▶ **İstenenler**:
1 – "Kara Delik" başlıklı metnin sonunda dünya büyük harflerle ne yazar?
2 – "Kara Delik" başlıklı metinde "Ölmek her zaman" ile "kadar kaçmak denirse..." arasındaki bölümü, bu iki ifade de dahil olmak üzere, olduğu gibi kopyalayın.
───── Kaynak Metin ─────
KARA DELİK

Bazen çok çaresiz hissedersin kendini.
Bütün dünya üstüne çökmüş gibi gelir.
Belki de çökmüştür zaten.
Ve sen o göçüğün altında nefes almaya çalışırken, "öldüm" dersin.
Ölmek her zaman cismen ortadan yok olmak değildir.
Ruhunu başka diyarlara göçürmek de ölmek değil midir?
"İyi misin ?" diye sorarlar, yalandan "İyiyim" dersin. Yalan iyi gelir insana.
Kötüyüm dediğinde sorular soruları kovalar çünkü.
Böyle bir ruh halindeyken soru cevaplamayı kim ister?
Sormasınlar,duymayayım ve hatta hiç konuşmayayım dersin. Çünkü,ancak böyle kaçarsın içindeki uğultudan. Tabii, ona ne kadar kaçmak denirse...
Yaptığın sadece kendini kandırmaktır belki de,bazen kandırılmak da iyi gelir insana.
Unutamadığın yerde, unutmuş gibi yaparsın bu sayede.
Ama işte her zaman işe yaramaz o "mış gibi yapmak"lar. Ufacık bir ses, bir koku, bir hareket hatırlatıverir. Özlediğini anlarsın aniden.
Zaten hiç gitmemiş gibi kabul ettiğinden, bir anda koyuverir acı acı.
Haykırır dünya gözlerini kocaman aça aça, büyük harflerle yazar açık açık: "O YOK ARTIK".
───── Veri Satırları ─────
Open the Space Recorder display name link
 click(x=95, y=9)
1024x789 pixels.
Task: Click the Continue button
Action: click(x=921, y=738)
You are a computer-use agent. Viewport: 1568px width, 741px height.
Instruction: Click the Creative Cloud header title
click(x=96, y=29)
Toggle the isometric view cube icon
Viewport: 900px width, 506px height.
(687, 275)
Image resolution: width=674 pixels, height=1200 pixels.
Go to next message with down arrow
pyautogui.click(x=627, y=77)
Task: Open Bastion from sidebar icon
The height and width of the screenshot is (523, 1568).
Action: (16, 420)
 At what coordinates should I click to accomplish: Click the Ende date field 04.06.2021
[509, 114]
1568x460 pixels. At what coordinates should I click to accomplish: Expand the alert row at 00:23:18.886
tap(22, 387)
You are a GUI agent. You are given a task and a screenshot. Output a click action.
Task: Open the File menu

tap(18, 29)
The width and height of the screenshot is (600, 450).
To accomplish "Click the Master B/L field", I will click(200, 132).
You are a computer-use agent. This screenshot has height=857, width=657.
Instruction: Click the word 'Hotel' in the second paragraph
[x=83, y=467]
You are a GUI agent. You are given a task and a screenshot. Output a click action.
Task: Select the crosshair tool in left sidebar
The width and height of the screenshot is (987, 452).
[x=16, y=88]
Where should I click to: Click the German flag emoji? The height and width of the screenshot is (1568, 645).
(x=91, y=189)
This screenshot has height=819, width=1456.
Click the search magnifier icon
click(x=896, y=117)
─────
▶ **Çözümler**:
1 – "O YOK ARTIK" yazar.

2 –
Ölmek her zaman cismen ortadan yok olmak değildir.
Ruhunu başka diyarlara göçürmek de ölmek değil midir?
"İyi misin ?" diye sorarlar, yalandan "İyiyim" dersin. Yalan iyi gelir insana.
Kötüyüm dediğinde sorular soruları kovalar çünkü.
Böyle bir ruh halindeyken soru cevaplamayı kim ister?
Sormasınlar,duymayayım ve hatta hiç konuşmayayım dersin. Çünkü,ancak böyle kaçarsın içindeki uğultudan. Tabii, ona ne kadar kaçmak denirse...